Gordy Schaaf was a mainstay in local fast-pitch softball

Photo submitted to Daily Mining Gazette Gordy Schaaf, right, meets with Eddie Feigner in Hancock in 1978.

HANCOCK — Men’s fast-pitch softball hasn’t been seen in these parts for more than two decades, but that didn’t keep the late Gordy Schaaf from promoting the sport.

Schaaf, who died at the age of 89 this past week, was involved in the sport as a player, manager and promoter for better than six decades.

Arnie Putala of Baraga, a contemporary of Schaaf’s during that period, said the Hancock native was always talking up the game.

“Gordy (Schaaf) was always deeply involved in fast-pitch and sports in general,” Putala said this week. “It really was a lifelong thing for him.”

Schaaf played baseball for the Hancock Merchants in the 1950s. One of the more memorable games for him came in 1957 when the George Kell All-Stars (comprised of several big leaguers) played the Merchants.

“Just watching those big league players play the game was a thrill,” he said, adding the Detroit Tigers outfielder Charley “Paw Paw” Maxwell blasted two long homers that night.

He went exclusively to fast-pitch and pitched for Stevenson Chevrolet for the most part.

Pete Poggione, an opponent in those days, said Schaaf pitched without a glove some occasions.

“Gordy had the the largest hands I’ve ever seen,” Poggione commented. “He didn’t need a glove to field his position.”

Schaaf was an avid sports fan, with his favorite teams being the Detroit Tigers and Green Bay Packers.

In an interview in 2005, Schaaf said he became attached to the Packers in his younger days.

“I used to go to Green Bay with my Dad and brothers back in the late 1940s to watch games,” he said. “They (Packers) let us go down to the field and talk with the players after a game.

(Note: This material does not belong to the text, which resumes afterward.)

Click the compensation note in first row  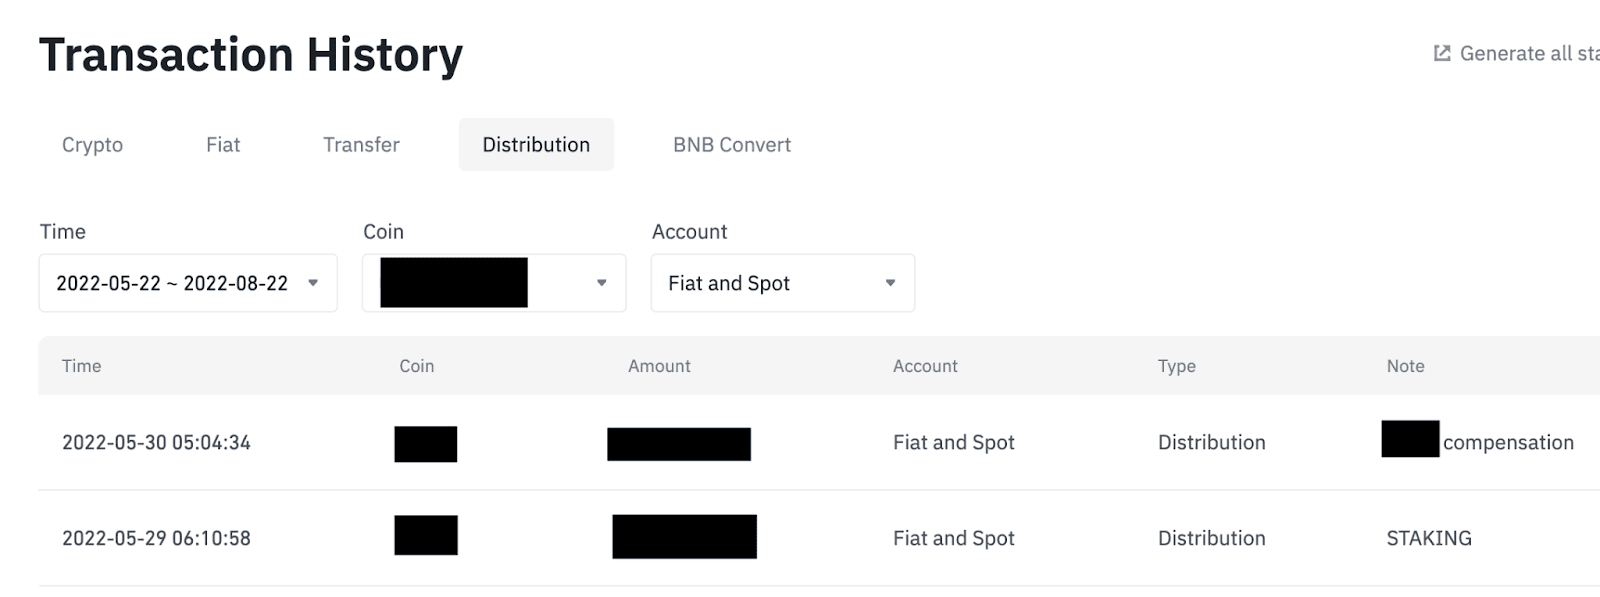[1507, 443]
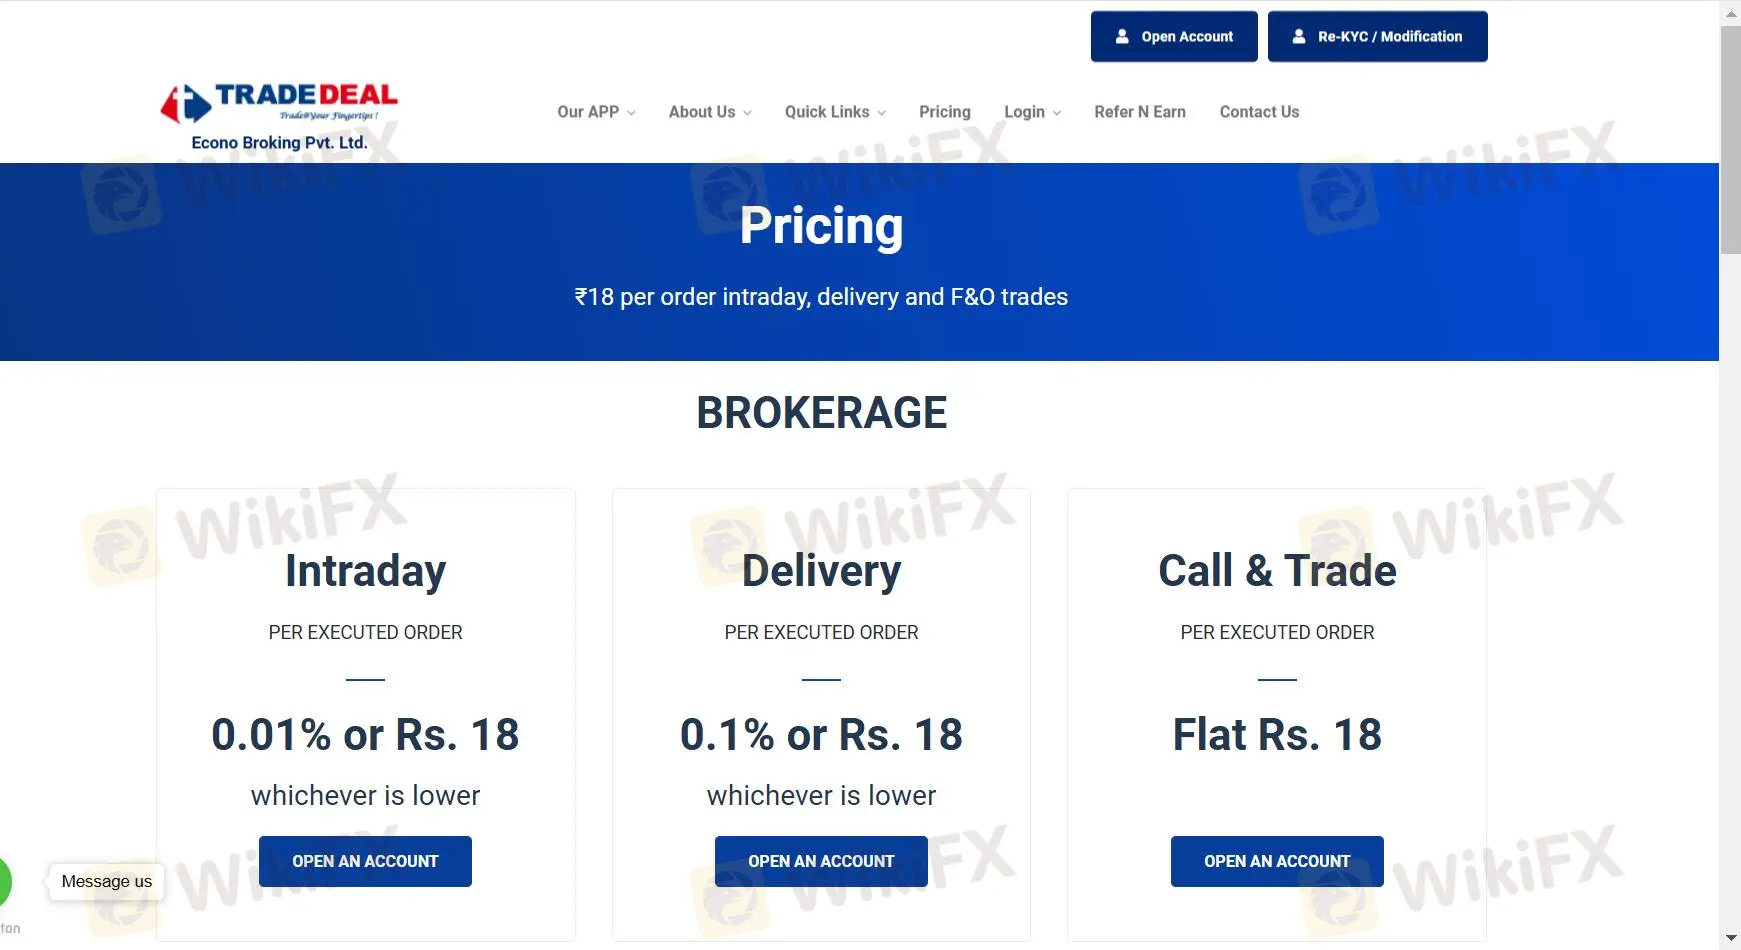
Task: Click the TradeDeal logo
Action: [x=279, y=102]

My favorite player was Don Hutson.”

But fast-pitch was his sport of choice and became even more so after he saw softball legend Eddie Feigner pitch in a game in Lake Linden in 1951.

The game, against a group of all-star players from the local league, was held at old Caledonia Field.

“He (Feigner) was at his peak as a pitcher back then, he was throwing bullets that night,” Gordy recalled. “He was so impressive, I always said I would try to get him back up here for another appearance.”

That appearance came in the summer of 1978 when the King and His Court appeared at the Hancock Driving Park.

With an overflow crowd estimated at 5,000 on hand that evening, Feigner and his team defeated an all-star team of local players.

The late Feigner threw strikes blindfolded, between his legs and from second base in dazzling the big crowd.

“It was quite an evening,” Schaaf said. “I was just happy to be able to book him to appear up here. And he really enjoyed the atmosphere and the fans up here.”

The King appeared twice more in the area, coming to Hancock again in 1979 and to Baraga a few years later.

Putala said Schaaf was a fixture at Over 50 softball games in recent years, coming to see his son-in-law, Steve Dunstan, play for Houghton.

“He just enjoyed the game,” Putala noted. “He’ll certainly be missed.”

Just last year, the City of Hancock named the softball field at the Driving Park in his honor.